Saved data entries
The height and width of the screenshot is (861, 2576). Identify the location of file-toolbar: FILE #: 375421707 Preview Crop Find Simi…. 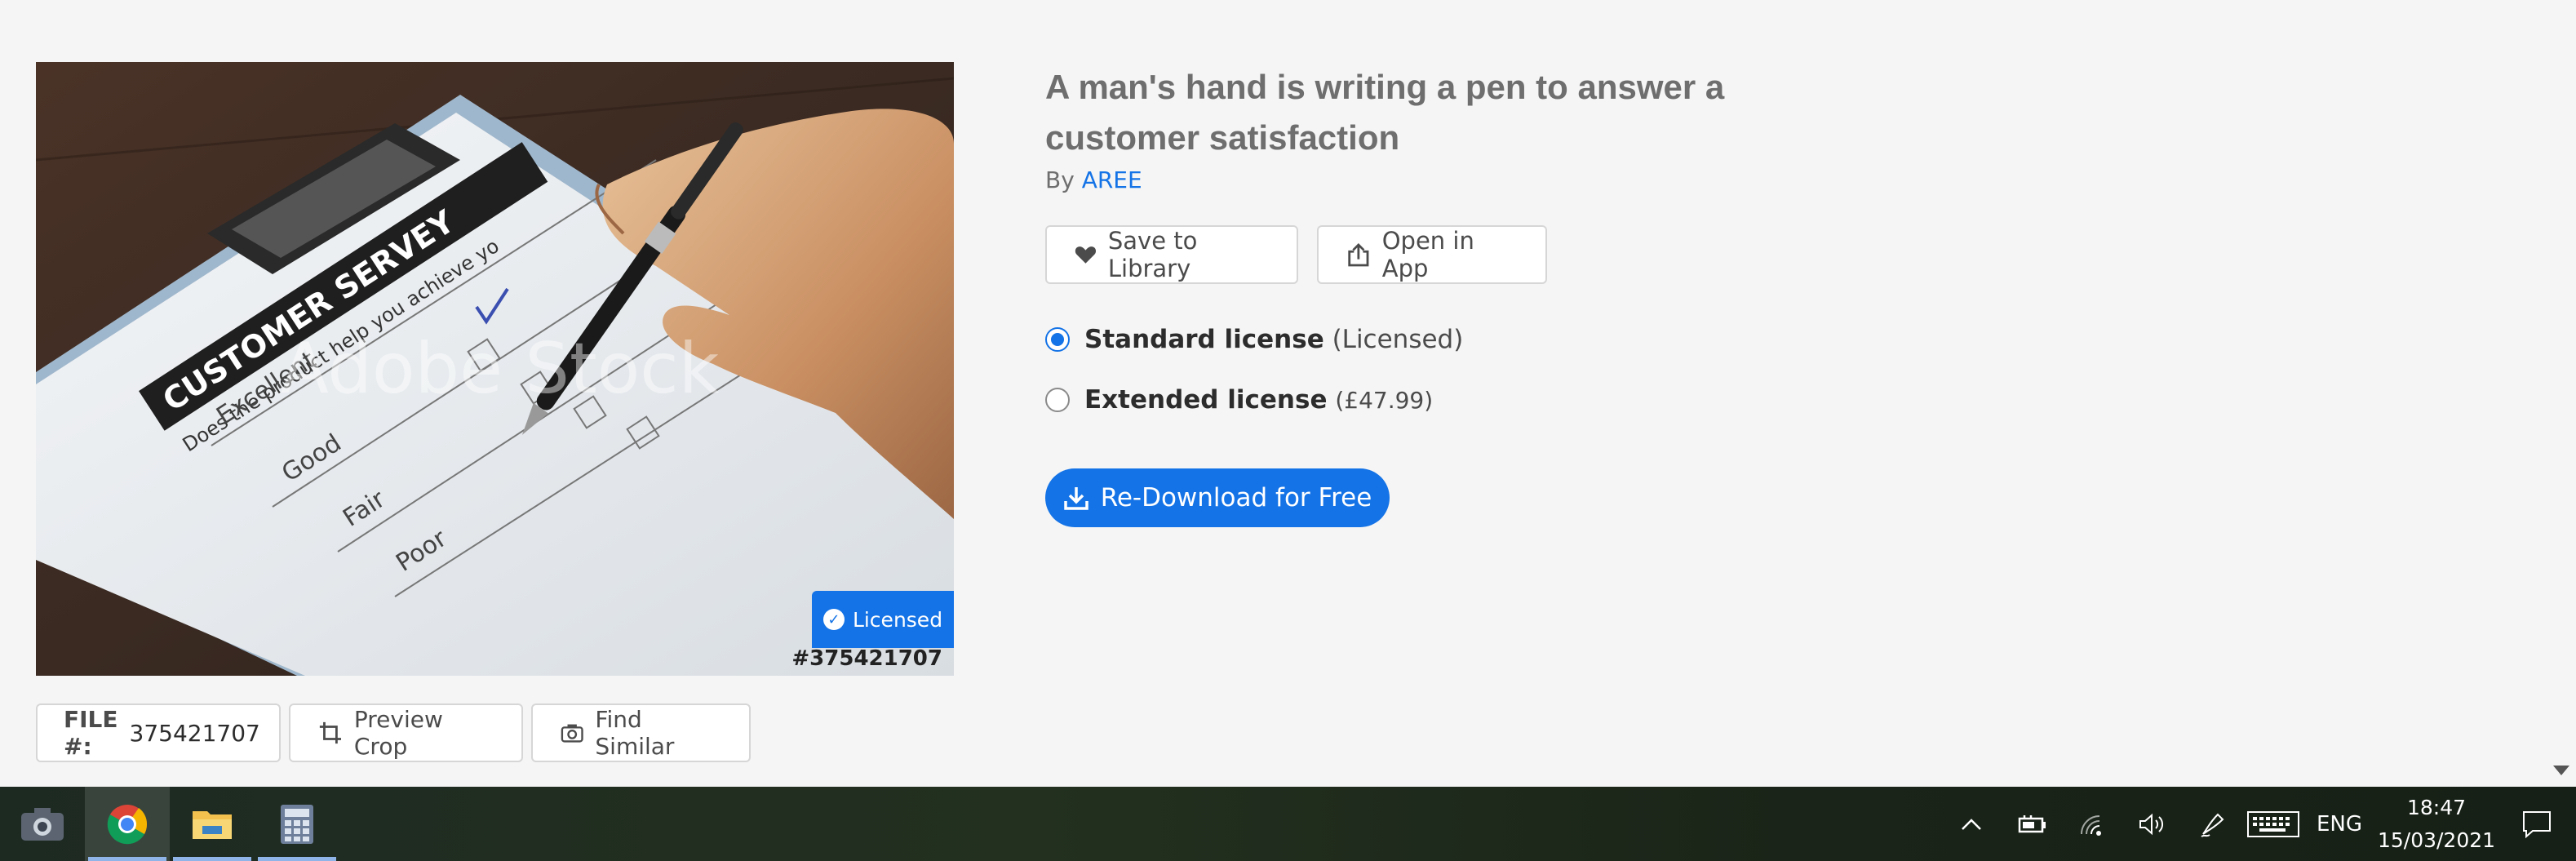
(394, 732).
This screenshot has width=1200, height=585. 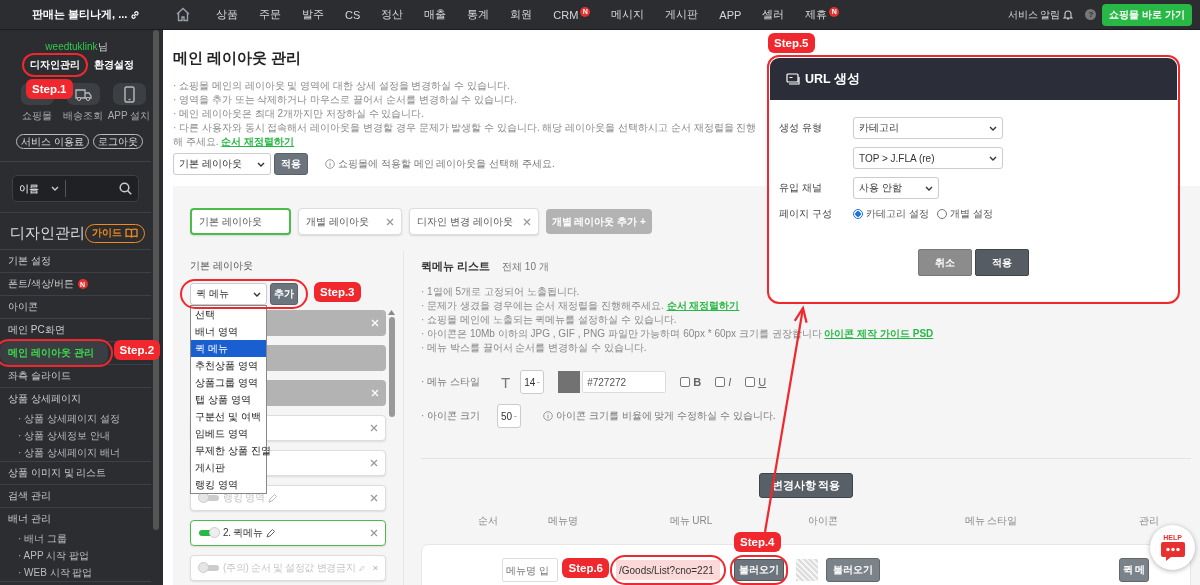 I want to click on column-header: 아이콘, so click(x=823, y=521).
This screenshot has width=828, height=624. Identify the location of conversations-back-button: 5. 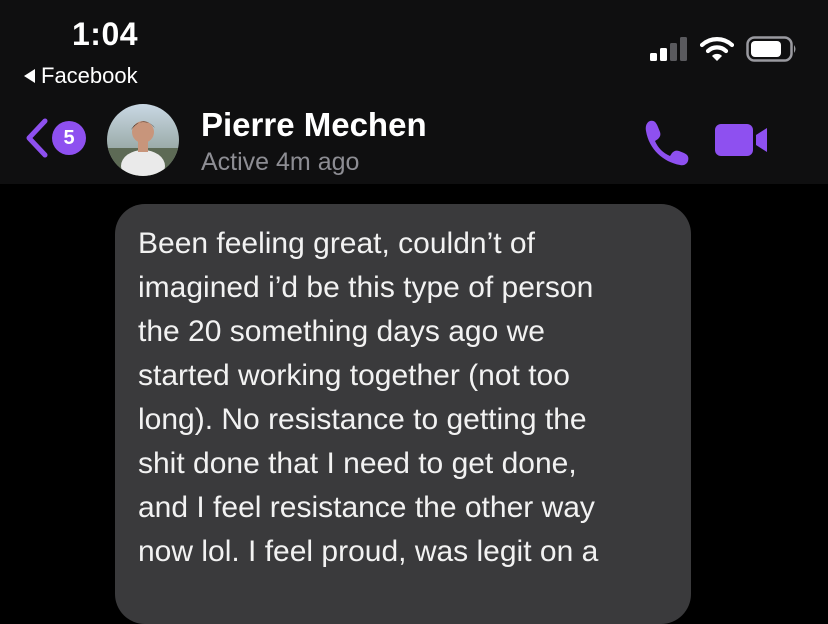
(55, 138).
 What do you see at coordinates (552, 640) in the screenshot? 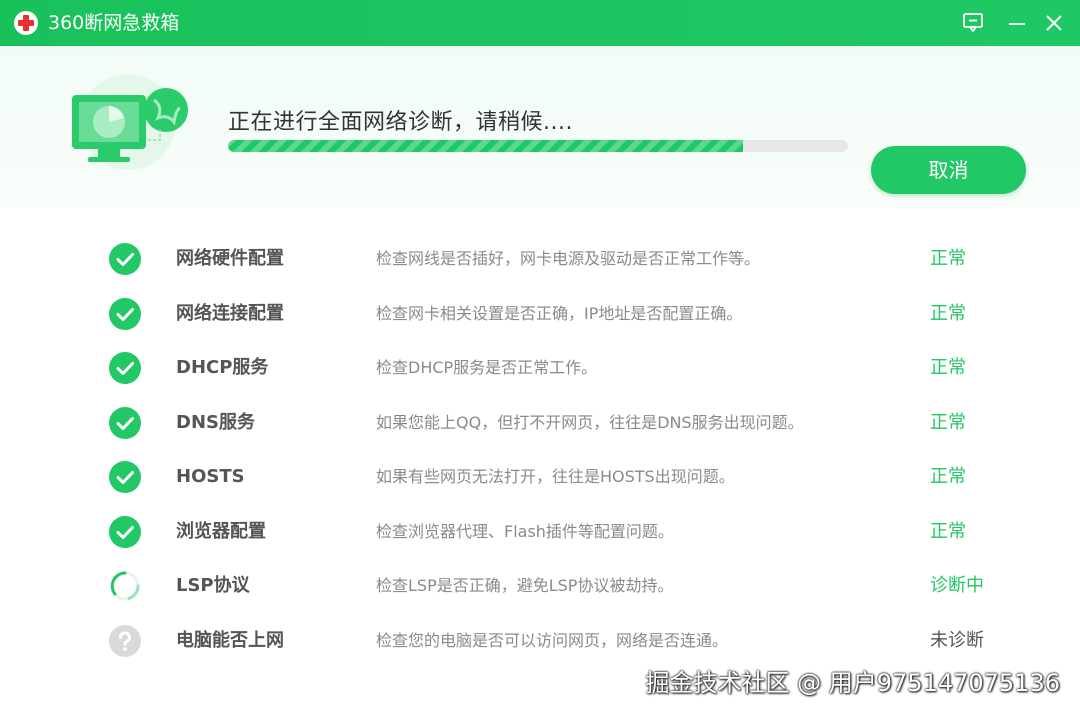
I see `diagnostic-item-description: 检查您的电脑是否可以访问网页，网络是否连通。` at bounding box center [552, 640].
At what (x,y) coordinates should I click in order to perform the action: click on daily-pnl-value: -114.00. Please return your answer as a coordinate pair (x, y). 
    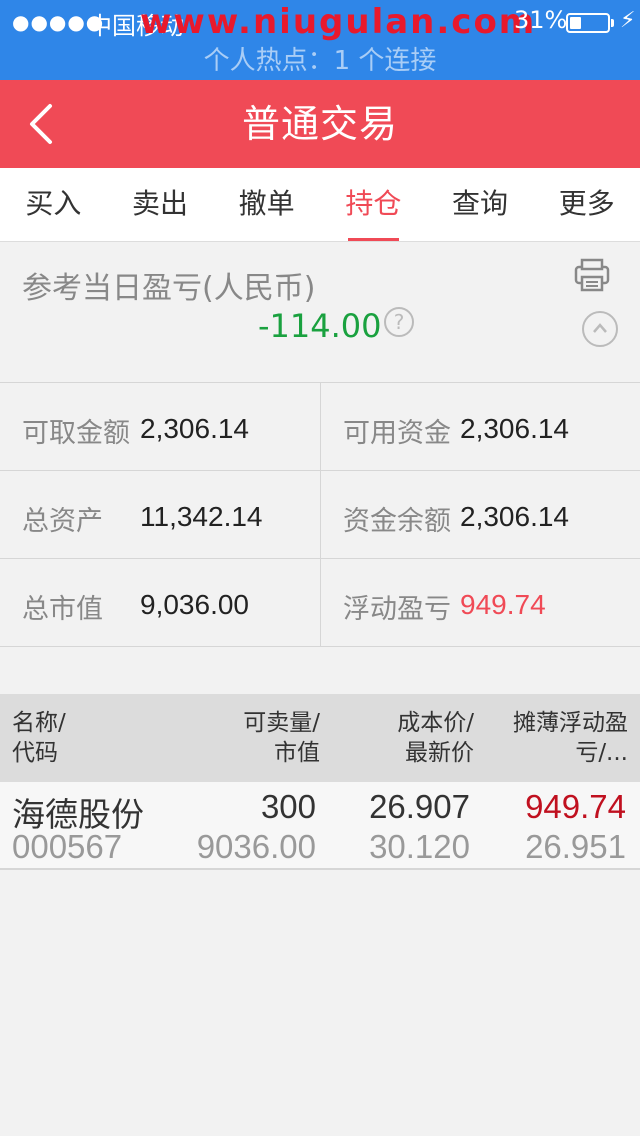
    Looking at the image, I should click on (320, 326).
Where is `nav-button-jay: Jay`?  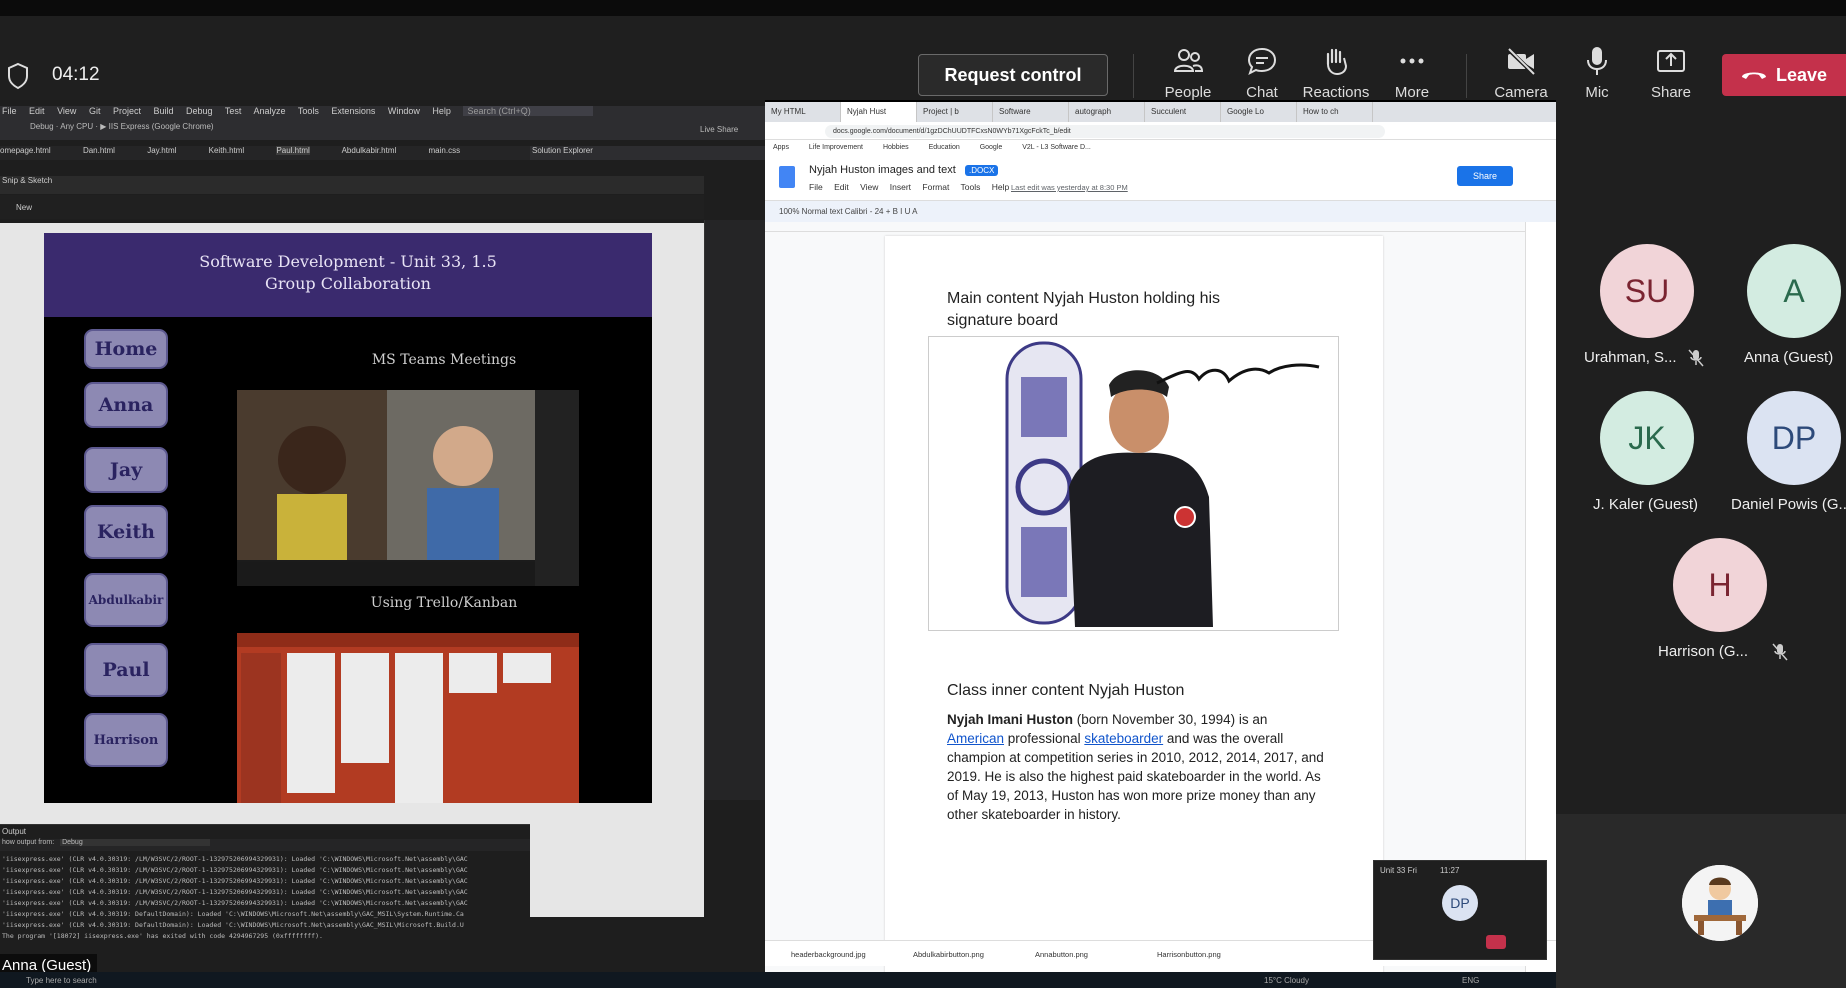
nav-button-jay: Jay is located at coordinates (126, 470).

**What the task asks**
Put the records from the line with "At what (x,y)" through the end of the records into a Markdown table with the columns Row and Line, one numbered row per line, skipping blank lines. Leave the pictures out.

**Output**
| Row | Line |
|---|---|
| 1 | At what (x,y) coordinates should I click in order to perform the action: click on daily-pnl-value: -114.00. Please return your answer as a coordinate pair (x, y).  |
| 2 |     Looking at the image, I should click on (320, 326). |
| 3 | Where is `nav-button-jay: Jay`?   |
| 4 | nav-button-jay: Jay is located at coordinates (126, 470). |